Aim of the exercise — In the material below, the lines from the one containing "Task: Toggle word wrap from the toolbar" through the one containing "Given: Click the upper" are to be given again exactly, ends included, and no others.

Available data —
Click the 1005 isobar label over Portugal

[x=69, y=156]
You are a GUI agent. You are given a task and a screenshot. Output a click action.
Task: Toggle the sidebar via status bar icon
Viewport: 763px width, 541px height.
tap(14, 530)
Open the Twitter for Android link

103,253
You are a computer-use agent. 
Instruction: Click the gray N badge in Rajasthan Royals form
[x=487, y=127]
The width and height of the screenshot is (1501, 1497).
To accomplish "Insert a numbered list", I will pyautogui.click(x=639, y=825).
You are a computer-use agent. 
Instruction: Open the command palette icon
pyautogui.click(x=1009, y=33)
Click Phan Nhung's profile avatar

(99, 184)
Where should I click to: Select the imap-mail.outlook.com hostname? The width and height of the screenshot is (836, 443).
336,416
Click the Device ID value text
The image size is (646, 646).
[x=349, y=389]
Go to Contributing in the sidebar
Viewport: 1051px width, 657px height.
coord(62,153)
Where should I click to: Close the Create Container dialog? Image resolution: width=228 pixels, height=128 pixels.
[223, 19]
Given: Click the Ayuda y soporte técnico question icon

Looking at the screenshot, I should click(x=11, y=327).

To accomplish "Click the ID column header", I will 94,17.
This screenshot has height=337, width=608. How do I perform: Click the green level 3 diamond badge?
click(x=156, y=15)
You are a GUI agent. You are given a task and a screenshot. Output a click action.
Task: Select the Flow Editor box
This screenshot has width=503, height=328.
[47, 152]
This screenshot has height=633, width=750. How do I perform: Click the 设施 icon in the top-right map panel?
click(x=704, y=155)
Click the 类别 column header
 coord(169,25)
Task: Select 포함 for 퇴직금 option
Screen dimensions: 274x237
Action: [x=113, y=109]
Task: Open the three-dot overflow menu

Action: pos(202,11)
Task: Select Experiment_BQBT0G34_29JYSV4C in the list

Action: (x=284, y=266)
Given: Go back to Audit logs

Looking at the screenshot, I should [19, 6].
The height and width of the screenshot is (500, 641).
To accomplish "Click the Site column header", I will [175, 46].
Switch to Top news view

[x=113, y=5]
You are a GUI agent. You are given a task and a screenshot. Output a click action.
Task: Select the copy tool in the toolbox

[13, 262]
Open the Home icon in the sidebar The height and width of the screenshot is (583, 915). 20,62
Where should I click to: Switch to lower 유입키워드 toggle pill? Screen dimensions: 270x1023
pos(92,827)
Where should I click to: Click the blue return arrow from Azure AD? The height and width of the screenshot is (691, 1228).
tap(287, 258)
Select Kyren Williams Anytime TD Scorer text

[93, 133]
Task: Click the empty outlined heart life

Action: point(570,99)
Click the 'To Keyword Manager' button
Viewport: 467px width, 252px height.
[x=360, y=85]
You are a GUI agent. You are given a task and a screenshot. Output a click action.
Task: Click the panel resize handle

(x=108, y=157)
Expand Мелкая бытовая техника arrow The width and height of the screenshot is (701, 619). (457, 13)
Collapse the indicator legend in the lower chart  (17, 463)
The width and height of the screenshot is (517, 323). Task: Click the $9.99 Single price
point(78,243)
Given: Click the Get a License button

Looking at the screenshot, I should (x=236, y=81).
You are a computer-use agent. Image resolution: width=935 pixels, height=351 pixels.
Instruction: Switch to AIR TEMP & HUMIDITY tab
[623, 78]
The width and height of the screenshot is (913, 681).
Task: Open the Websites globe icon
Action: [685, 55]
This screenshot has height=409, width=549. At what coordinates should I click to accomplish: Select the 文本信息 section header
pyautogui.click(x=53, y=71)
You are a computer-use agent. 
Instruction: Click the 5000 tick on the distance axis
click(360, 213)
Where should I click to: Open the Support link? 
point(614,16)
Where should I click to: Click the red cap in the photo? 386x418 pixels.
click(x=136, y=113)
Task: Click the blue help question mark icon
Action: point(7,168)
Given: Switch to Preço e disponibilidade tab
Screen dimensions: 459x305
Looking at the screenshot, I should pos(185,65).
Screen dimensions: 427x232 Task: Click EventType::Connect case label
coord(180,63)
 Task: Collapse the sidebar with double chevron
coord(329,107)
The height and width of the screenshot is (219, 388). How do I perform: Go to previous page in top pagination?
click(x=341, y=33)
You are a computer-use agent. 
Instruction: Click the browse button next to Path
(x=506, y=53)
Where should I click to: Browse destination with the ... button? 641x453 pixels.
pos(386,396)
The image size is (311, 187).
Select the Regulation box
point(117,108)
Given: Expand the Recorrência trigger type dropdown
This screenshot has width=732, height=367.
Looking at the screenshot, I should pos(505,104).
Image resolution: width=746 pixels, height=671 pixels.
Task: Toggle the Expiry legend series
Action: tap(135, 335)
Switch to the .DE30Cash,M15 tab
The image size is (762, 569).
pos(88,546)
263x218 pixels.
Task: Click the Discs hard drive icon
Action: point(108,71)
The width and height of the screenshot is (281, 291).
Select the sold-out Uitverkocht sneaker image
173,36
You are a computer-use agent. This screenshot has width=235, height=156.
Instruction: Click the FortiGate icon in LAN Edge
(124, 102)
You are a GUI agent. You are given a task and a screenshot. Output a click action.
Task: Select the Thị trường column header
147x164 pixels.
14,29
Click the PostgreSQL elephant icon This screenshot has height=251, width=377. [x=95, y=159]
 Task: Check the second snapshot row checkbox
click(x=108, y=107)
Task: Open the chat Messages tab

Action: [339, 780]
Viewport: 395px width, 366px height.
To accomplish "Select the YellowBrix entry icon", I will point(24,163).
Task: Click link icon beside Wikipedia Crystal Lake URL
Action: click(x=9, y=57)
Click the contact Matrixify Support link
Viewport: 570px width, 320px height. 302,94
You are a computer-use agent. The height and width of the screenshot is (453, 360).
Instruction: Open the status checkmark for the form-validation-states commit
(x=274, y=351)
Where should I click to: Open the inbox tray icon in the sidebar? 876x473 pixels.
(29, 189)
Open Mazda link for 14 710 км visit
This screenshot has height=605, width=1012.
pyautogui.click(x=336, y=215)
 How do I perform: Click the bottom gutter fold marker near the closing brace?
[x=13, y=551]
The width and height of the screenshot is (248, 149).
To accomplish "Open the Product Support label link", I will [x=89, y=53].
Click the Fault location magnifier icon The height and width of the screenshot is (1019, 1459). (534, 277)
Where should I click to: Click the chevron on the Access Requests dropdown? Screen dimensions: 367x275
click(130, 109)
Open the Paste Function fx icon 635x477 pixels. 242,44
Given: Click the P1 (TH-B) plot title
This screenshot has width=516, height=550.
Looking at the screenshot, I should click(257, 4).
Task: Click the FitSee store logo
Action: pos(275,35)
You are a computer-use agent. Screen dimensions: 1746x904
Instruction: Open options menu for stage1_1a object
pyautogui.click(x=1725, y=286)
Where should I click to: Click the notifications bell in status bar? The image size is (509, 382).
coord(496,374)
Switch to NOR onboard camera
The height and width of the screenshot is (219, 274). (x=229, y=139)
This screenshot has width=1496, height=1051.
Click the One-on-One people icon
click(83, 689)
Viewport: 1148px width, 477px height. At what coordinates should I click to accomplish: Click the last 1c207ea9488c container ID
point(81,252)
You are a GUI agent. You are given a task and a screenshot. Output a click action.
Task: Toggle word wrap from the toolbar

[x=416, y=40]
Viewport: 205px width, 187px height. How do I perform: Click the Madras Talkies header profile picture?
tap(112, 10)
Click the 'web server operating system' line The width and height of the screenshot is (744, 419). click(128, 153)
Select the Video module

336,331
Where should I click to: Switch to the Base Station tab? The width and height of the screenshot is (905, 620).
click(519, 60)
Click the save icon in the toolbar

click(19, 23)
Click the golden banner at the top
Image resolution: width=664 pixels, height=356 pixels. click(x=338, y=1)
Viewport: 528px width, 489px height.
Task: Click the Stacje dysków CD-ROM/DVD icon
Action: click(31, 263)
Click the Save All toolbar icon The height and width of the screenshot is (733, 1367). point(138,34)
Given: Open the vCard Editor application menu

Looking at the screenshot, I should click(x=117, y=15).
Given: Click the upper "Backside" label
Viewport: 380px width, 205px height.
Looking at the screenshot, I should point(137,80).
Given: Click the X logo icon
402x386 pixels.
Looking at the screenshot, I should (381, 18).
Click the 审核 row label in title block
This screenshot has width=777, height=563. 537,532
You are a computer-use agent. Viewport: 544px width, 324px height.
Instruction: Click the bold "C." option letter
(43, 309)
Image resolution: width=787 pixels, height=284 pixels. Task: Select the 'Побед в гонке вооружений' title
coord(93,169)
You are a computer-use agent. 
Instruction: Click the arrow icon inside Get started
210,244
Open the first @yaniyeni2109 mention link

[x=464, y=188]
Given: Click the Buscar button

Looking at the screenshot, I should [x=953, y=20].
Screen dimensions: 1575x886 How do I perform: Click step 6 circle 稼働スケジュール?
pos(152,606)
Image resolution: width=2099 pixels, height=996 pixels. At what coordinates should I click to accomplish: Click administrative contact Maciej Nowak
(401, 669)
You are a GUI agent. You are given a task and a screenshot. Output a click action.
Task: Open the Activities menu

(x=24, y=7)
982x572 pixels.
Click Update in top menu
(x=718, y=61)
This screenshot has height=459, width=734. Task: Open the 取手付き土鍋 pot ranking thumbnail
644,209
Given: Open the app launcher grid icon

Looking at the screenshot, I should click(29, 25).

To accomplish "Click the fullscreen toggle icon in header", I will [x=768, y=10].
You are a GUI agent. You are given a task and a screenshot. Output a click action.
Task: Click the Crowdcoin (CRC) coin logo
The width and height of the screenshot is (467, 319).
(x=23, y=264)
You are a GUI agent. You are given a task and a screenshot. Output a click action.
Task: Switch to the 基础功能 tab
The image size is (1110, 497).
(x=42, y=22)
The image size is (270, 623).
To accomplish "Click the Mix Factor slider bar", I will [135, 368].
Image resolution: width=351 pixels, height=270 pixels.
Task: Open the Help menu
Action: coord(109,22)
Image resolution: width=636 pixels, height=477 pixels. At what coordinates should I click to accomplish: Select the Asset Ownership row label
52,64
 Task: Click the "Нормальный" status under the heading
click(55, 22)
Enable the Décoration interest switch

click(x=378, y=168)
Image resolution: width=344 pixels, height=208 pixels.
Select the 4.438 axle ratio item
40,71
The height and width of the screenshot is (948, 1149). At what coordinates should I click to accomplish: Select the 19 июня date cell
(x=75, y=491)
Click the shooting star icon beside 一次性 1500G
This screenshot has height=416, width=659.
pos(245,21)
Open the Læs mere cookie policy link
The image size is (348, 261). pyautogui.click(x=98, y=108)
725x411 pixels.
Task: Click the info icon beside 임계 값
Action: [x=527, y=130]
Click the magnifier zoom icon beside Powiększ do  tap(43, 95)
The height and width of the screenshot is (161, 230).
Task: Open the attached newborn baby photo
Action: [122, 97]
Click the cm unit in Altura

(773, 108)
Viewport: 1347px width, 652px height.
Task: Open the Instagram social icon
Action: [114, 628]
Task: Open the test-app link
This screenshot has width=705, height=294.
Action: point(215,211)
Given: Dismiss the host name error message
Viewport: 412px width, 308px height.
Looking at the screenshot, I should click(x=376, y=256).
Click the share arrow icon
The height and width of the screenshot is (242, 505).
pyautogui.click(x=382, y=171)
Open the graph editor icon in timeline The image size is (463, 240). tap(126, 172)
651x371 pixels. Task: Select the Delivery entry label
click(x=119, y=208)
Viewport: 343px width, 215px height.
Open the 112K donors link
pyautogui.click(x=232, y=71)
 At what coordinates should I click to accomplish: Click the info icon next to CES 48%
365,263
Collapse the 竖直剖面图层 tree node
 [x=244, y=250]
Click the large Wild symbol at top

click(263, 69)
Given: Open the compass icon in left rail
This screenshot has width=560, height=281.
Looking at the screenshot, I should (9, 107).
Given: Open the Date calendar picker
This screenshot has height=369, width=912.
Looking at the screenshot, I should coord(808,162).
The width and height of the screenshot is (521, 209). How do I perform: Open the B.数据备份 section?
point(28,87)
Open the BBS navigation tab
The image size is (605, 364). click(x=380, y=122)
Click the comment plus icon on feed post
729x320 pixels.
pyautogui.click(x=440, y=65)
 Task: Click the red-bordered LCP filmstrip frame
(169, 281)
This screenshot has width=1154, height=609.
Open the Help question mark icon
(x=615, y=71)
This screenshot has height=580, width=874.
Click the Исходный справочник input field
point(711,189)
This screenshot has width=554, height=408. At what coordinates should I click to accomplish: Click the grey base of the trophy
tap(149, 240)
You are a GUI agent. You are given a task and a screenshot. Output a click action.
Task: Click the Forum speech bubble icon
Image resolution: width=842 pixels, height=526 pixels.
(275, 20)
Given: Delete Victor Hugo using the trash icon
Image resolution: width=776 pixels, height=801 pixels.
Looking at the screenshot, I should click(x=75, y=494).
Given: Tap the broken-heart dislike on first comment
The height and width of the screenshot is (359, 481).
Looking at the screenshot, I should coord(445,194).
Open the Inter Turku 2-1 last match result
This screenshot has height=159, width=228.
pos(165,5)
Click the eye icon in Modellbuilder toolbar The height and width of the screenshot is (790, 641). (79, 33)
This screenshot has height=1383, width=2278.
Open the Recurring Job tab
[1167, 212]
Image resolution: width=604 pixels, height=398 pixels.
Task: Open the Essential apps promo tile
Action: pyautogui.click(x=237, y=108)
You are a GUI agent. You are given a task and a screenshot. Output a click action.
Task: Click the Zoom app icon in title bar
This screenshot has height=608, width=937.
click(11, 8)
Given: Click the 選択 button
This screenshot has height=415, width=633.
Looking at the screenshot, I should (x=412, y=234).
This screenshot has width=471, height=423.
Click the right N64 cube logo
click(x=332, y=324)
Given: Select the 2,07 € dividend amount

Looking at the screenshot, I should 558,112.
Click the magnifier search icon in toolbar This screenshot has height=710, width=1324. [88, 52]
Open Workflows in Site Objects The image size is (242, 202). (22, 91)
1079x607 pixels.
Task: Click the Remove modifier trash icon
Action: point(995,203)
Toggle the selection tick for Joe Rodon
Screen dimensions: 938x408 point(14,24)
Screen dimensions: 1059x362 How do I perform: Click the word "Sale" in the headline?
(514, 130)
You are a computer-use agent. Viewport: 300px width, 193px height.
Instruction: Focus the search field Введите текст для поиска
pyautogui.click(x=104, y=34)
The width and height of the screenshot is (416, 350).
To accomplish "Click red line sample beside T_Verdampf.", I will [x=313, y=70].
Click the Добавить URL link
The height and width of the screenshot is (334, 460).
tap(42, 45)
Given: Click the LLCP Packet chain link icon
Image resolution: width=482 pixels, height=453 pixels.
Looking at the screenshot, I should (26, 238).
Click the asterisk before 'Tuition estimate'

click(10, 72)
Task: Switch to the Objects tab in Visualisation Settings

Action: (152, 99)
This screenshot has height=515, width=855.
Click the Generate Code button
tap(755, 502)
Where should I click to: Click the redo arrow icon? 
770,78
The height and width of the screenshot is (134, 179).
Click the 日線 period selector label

Solved exercise —
Task: Toggle word wrap from the toolbar

[x=416, y=40]
Viewport: 205px width, 187px height. How do I perform: Click the Madras Talkies header profile picture?
tap(112, 10)
Click the 'web server operating system' line The width and height of the screenshot is (744, 419). click(128, 153)
Select the Video module

336,331
Where should I click to: Switch to the Base Station tab? The width and height of the screenshot is (905, 620).
click(519, 60)
Click the save icon in the toolbar

click(19, 23)
Click the golden banner at the top
Image resolution: width=664 pixels, height=356 pixels. click(x=338, y=1)
Viewport: 528px width, 489px height.
Task: Click the Stacje dysków CD-ROM/DVD icon
Action: click(31, 263)
Click the Save All toolbar icon The height and width of the screenshot is (733, 1367). point(138,34)
Given: Open the vCard Editor application menu

Looking at the screenshot, I should click(x=117, y=15).
Given: Click the upper "Backside" label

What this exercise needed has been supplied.